I was discussing this issue with some good friends last night, and how much it was stressing me out, because I don’t want to argue with people I really care about regarding politics. They mentioned hearing a report on NPR about this very issue, and how it was tearing apart families. This is wrong. And I want to help.
So in an effort to own the issue, I came up with some talking points. If someone is disowning you over your political views, use these:
- one There is room for conservatives and liberals to sit at the same table and talk about the upcoming season of Arrested Development. Or your kids. Or the fact that they just took Buckyballs off the market. Or your job. Or anything other than politics.

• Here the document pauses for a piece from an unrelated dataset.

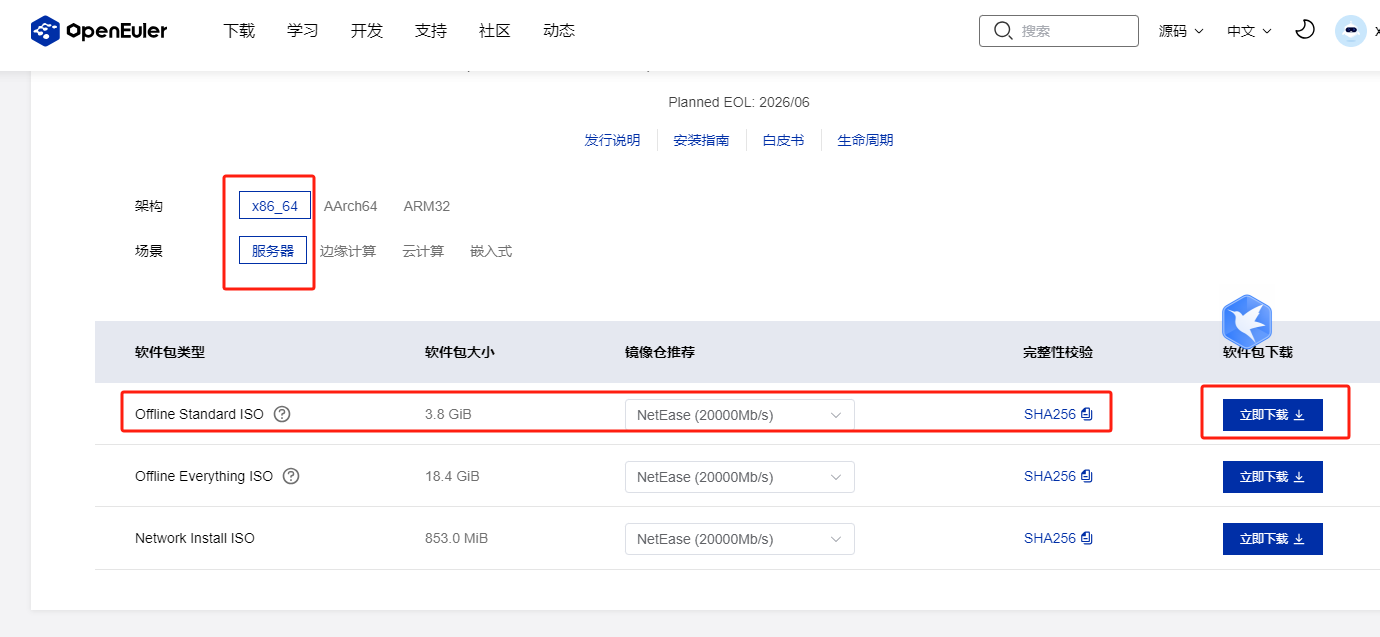Expand mirror dropdown for Offline Standard ISO

point(739,415)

- two Being a Barack Obama supporter — or even an implied one — doesn’t make you a socialist. You’re allowed to have your opinion.
- three Being a Mitt Romney supporter — or even an implied one — doesn’t automatically make you a jerk who doesn’t care about people. You’re allowed to have your opinion, too.
- four Votes don’t work like line-item vetoes, so you’re allowed to vote for someone even if you disagree with their marijuana policy, their foreign policy, their gay-rights policy, or their stance on abortion. It does not make you a terrible person that you vote for someone based on 51 percent of what they represent — nor should you be treated like you support 100 percent of their policy.
- five They aren’t on the hook for sharing their opinions, and you aren’t on the hook for sharing yours. And don’t read into it if they don’t choose to share.
- six Rush Limbaugh hasn’t been there for birthdays, weddings or graduations. You may share many of Rachel Maddow’s views, but you’ve never shared any good memories with Rachel unless you’re a good friend of hers. That person you’re disowning over their political views? They’ve totally been there for you, and you’re not giving them enough credit.
- seven If you can’t handle the idea that a strong relationship shouldn’t be affected by your politics, don’t expect people to be in any rush to deal with you. That includes on Facebook and Twitter.
When someone close to you asks who you’re voting for on Tuesday and you don’t want to talk politics, I recommend this answer: “I’m voting for Vermin Supreme.” SHUT. IT. DOWN.
- Ernie @ ShortFormBlog
P.S.: Just to make this clear — this is purely in regards to political stances, not social issues which may directly affect family members, such as gay rights.